• [To do]
1. According to the article on database normalization basics, what can a poor logical database design impair?
2. Retype the part of the database normalization article starting with "Database Guru: Yes, my" and going on through "say this gibberish?".

SQL SERVER Database Normalization Basics for Developers

THis article covers some of the basics of Database normalization and why they are important, primarily focusing on SQL Server.

Database Guru: Yes, my son, what brings you to my cave today?
Programmer: Your excellence, I've been hiking through the forest for 20 years to find you and ask
you the meaning of database normalization!
Database Guru: My son, database normalization is a fountain!
Programmer: What!! I've beaten the soles off my shoes for years, traipsing through the forests, to hear you say this gibberish?
Database Guru: You mean, database normalization is NOT a fountain?


When I first started using databases, I had no idea what database design was. The most important thing to me was just, "get it to work!". That was a long time ago; I had a lot to learn -- and I'm still learning.  I certainly lay no claim to being a Database Guru -- in fact, I really kind of hate databases, to be perfectly frank. The NOSQL database movement is much more interesting to me.  However, if you want to be a professional developer, you really have no choice but to get real comfy with relational databases. I believe I do understand the basics of good database design and normalization, and what I intend to do here is present key information on the subject culled from a number of sources, including SQL Server Books Online, in the most easily understandable form possible.

Database applications work best with normalized databases. In addition, the resulting applications are more flexible and powerful than those developed against databases that are not normalized. It's possible to "over normalize" a database (just as you can "over-OOP" in programming) which can make it difficult to adapt it to changing requirements. As with anything in life, there is a happy medium, but first you have to know and understand the rules. Then you'll be able to apply them sensibly.

Normalization

The logical design of the database, including the tables and the relationships between them, is the real core of an optimized relational database. A good logical database design lays the foundation for optimal database and application performance. A poor logical database design can impair the performance of the entire system.

• [Data rows]
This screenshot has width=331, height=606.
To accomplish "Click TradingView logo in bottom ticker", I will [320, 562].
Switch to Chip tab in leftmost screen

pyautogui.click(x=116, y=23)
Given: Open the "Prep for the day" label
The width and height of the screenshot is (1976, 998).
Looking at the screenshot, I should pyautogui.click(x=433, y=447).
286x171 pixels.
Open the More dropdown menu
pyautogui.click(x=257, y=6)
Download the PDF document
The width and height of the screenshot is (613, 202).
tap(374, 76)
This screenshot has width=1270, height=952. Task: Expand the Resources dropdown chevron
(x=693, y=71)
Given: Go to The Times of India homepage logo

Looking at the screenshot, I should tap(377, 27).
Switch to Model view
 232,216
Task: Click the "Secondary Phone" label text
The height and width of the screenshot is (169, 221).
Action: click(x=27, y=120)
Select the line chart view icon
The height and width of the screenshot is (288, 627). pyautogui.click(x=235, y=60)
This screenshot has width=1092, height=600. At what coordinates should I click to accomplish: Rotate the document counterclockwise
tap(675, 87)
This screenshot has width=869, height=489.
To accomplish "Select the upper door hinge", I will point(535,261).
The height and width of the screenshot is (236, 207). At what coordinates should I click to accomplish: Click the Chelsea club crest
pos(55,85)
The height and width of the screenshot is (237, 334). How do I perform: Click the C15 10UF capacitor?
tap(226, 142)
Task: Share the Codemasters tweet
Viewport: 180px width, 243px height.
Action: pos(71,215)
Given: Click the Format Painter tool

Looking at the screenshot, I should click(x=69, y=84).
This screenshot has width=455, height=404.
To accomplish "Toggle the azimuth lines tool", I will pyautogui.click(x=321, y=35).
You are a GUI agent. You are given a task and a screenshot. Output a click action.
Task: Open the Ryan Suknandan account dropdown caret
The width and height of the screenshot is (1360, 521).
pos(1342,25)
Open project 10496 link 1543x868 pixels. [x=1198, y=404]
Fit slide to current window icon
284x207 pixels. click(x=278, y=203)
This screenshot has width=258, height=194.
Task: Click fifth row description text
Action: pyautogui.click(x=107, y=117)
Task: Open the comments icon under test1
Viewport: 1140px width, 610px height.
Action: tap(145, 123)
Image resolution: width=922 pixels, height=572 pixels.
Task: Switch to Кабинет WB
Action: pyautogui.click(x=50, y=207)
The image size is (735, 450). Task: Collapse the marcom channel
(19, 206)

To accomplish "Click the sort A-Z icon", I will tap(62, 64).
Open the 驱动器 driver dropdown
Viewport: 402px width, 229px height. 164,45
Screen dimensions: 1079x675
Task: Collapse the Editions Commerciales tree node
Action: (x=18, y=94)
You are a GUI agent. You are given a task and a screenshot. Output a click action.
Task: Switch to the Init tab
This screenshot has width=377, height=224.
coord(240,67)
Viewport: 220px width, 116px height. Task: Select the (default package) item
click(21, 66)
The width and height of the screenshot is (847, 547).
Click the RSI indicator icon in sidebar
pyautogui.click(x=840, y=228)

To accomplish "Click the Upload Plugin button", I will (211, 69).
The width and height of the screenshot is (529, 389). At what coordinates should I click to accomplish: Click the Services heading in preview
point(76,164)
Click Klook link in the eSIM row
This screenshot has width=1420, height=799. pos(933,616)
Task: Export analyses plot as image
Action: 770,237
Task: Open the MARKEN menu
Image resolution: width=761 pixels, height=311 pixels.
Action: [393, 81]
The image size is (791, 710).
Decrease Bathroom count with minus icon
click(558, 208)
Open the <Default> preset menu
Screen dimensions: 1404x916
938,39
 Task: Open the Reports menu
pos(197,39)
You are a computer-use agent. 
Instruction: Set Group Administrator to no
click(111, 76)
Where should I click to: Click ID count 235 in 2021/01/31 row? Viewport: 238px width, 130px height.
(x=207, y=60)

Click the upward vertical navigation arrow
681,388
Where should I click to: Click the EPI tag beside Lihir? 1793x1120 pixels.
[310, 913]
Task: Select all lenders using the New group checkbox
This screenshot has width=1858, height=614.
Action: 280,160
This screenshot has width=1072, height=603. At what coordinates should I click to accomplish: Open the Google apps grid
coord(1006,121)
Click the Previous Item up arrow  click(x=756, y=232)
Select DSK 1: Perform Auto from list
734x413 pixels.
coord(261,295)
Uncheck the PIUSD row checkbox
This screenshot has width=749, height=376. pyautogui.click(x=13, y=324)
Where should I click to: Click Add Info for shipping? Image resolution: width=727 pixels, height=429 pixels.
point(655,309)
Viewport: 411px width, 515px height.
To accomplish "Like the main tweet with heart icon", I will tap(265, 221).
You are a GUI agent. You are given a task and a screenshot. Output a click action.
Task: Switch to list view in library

• [Replies]
1. A poor logical database design can impair the performance of the entire system.

2.
Database Guru: Yes, my son, what brings you to my cave today?
Programmer: Your excellence, I've been hiking through the forest for 20 years to find you and ask
you the meaning of database normalization!
Database Guru: My son, database normalization is a fountain!
Programmer: What!! I've beaten the soles off my shoes for years, traipsing through the forests, to hear you say this gibberish?